In a riveting race against time, Harry and Annie must navigate secret networks and on-line fantasy worlds as they struggle to unlock the professor's final message. It seems to point to a fatal crack in the Patriot encryption program, which is about to become the national standard -- and which Lionel and his group are about to challenge in a dramatic showdown. Unless the bomber gets to them first.

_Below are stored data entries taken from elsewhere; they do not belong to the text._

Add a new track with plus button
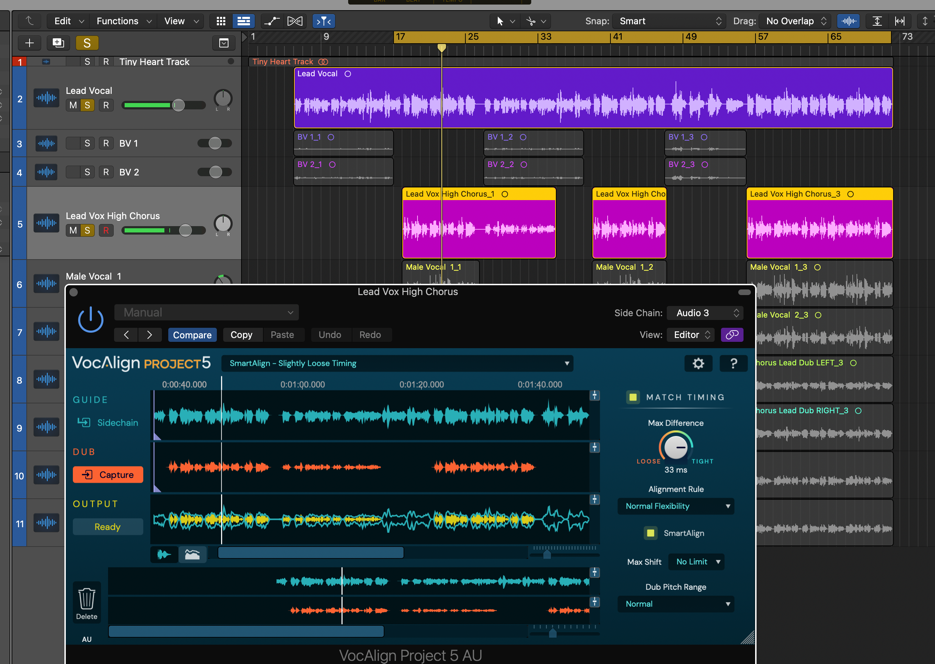 (x=29, y=43)
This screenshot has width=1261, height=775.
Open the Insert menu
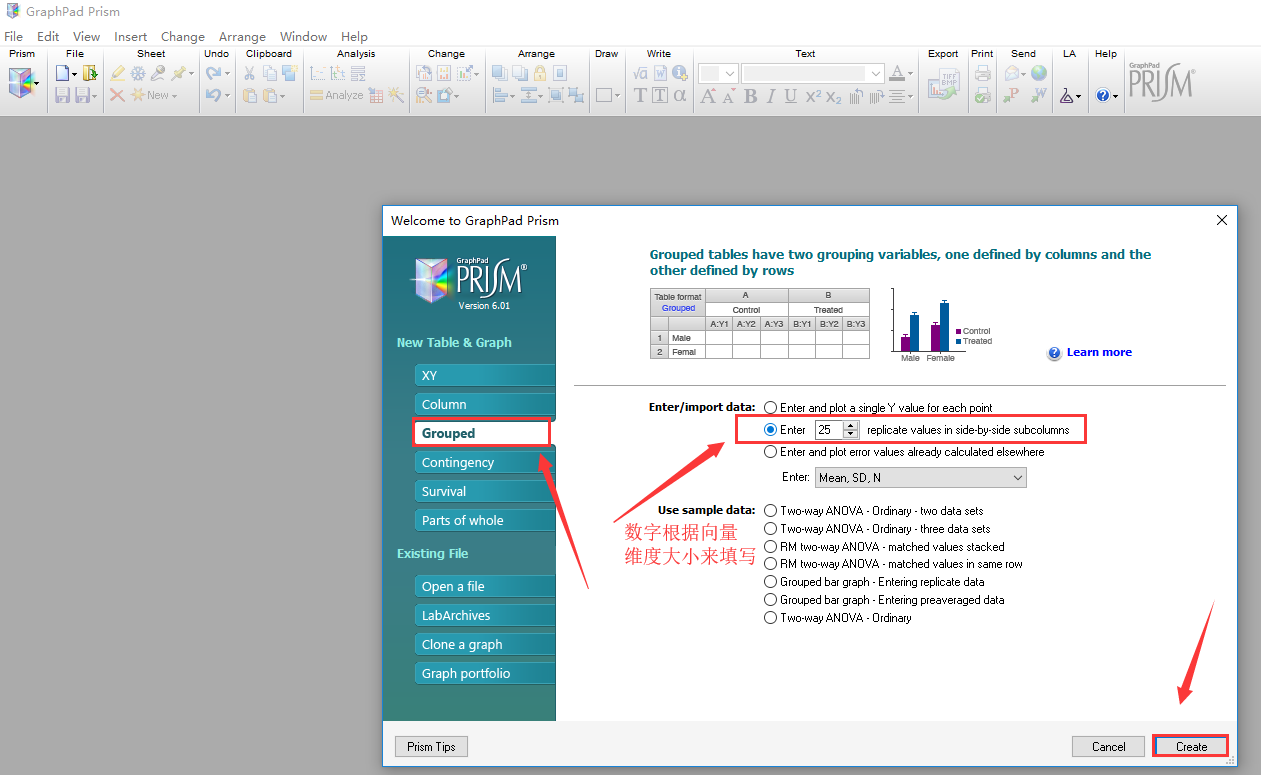point(131,36)
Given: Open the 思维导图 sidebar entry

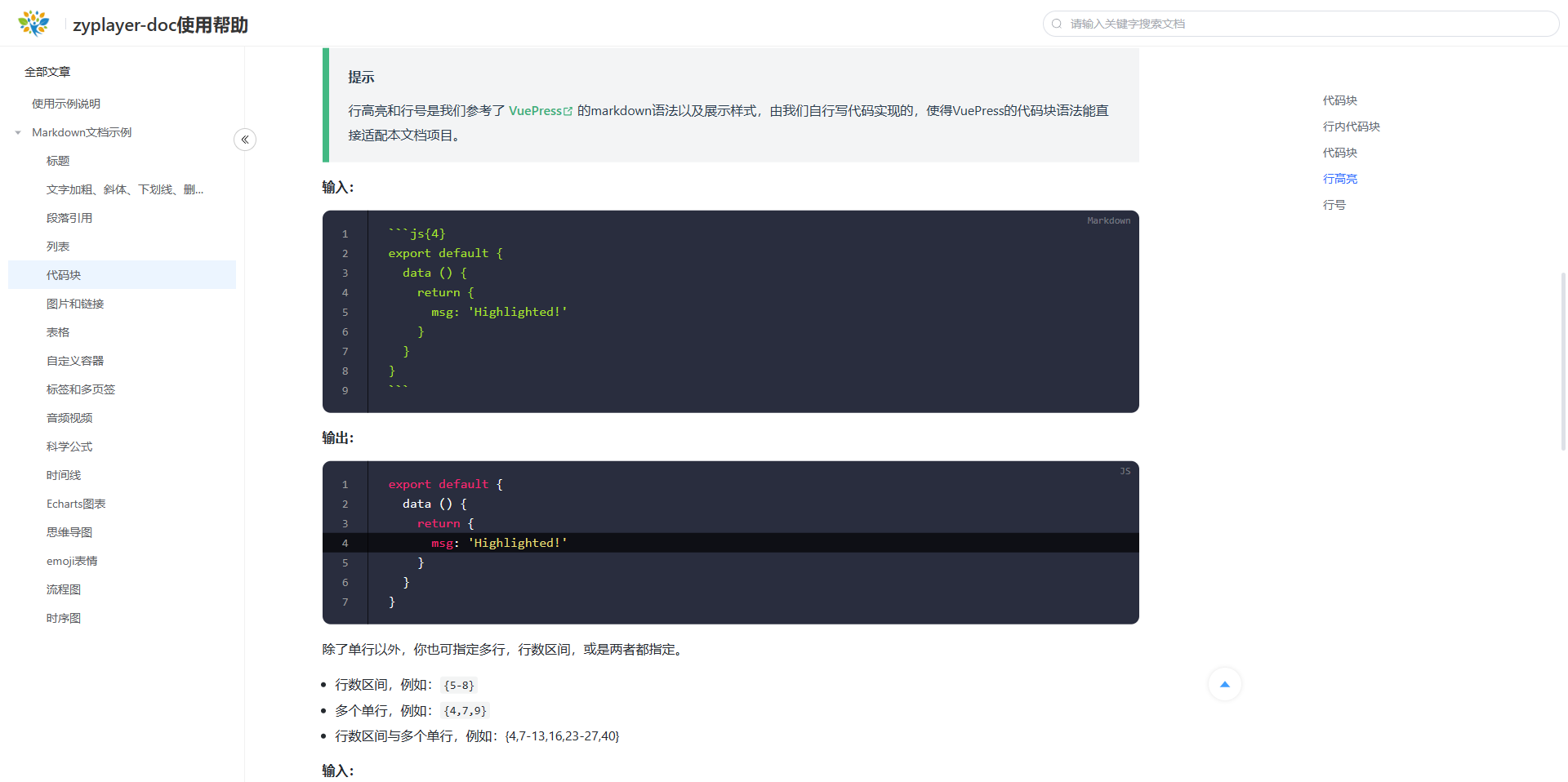Looking at the screenshot, I should (x=69, y=532).
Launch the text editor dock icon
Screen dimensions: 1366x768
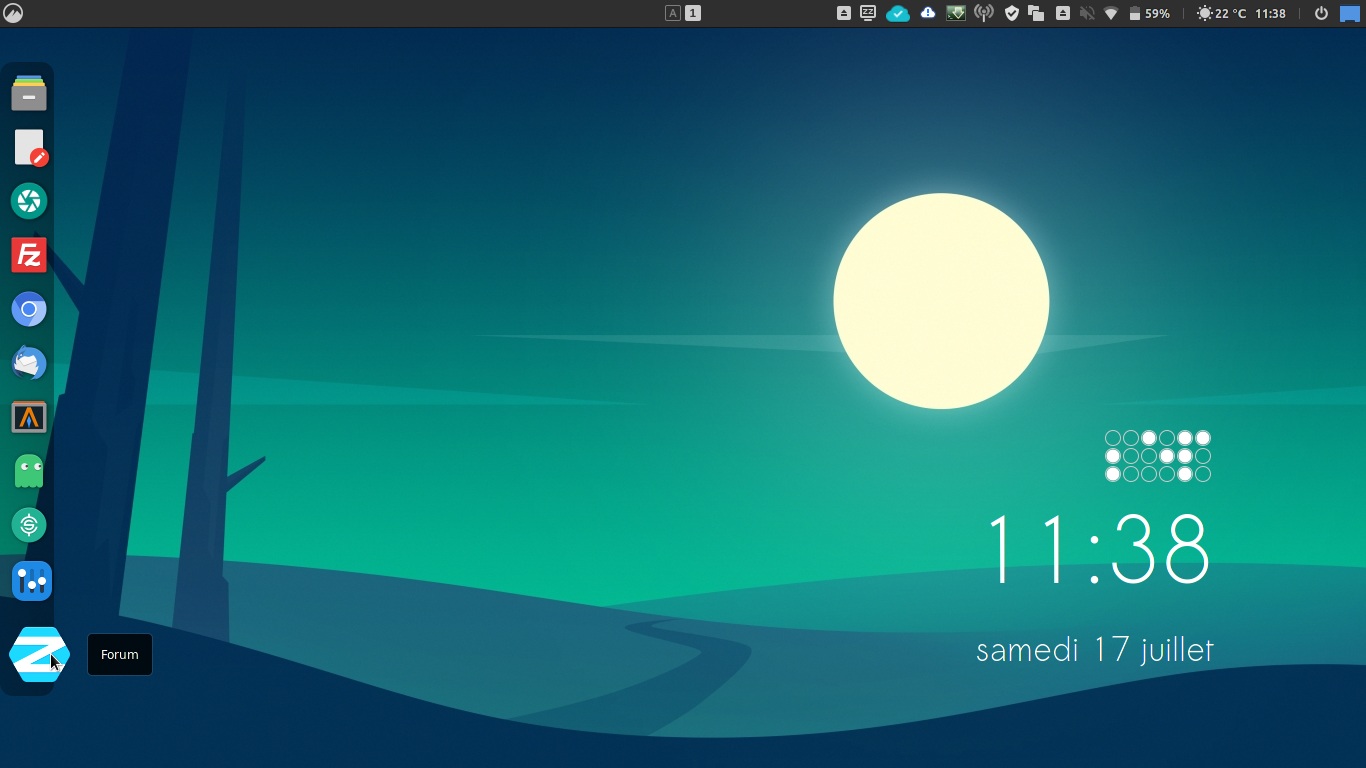click(x=29, y=147)
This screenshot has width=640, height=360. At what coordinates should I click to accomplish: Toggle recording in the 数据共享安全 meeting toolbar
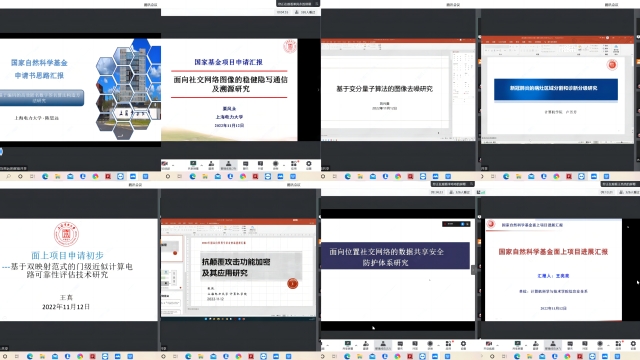(430, 345)
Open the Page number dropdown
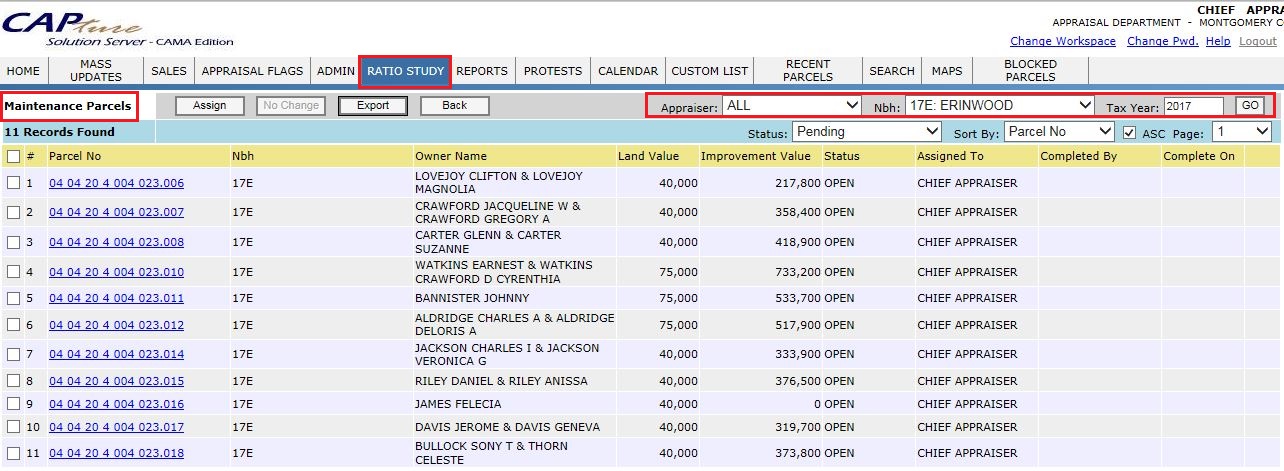 tap(1241, 132)
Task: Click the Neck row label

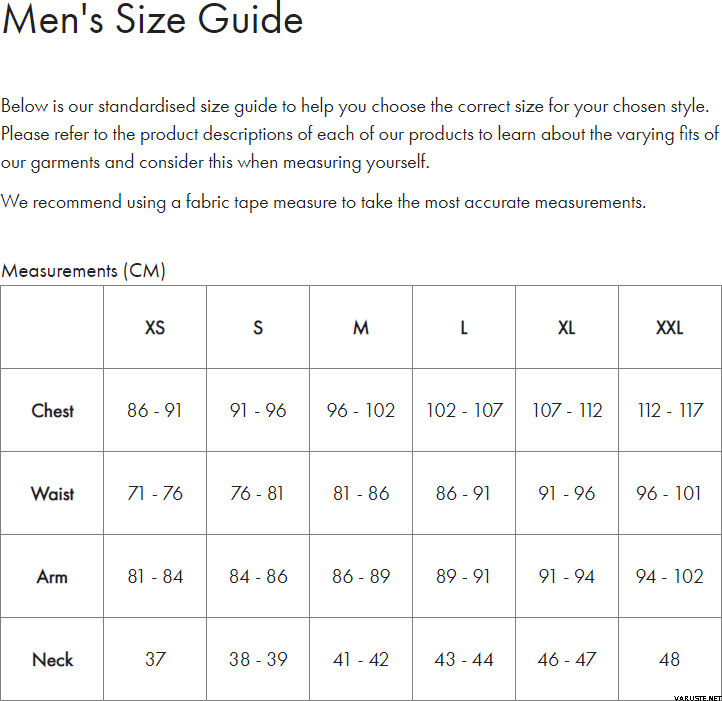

Jonathan Quittner and Michelle Slatalla's last book, a non-fiction account of rival teenage gangs in cyberspace, was widely praised for its novelistic texture and fast pace. Now, in Flame War, they use their keen jounalistic instincts and eye for detail to create a fictional world that's as fresh as today's news -- and a climax that's plausible enough that it could become tomorrow's headlines.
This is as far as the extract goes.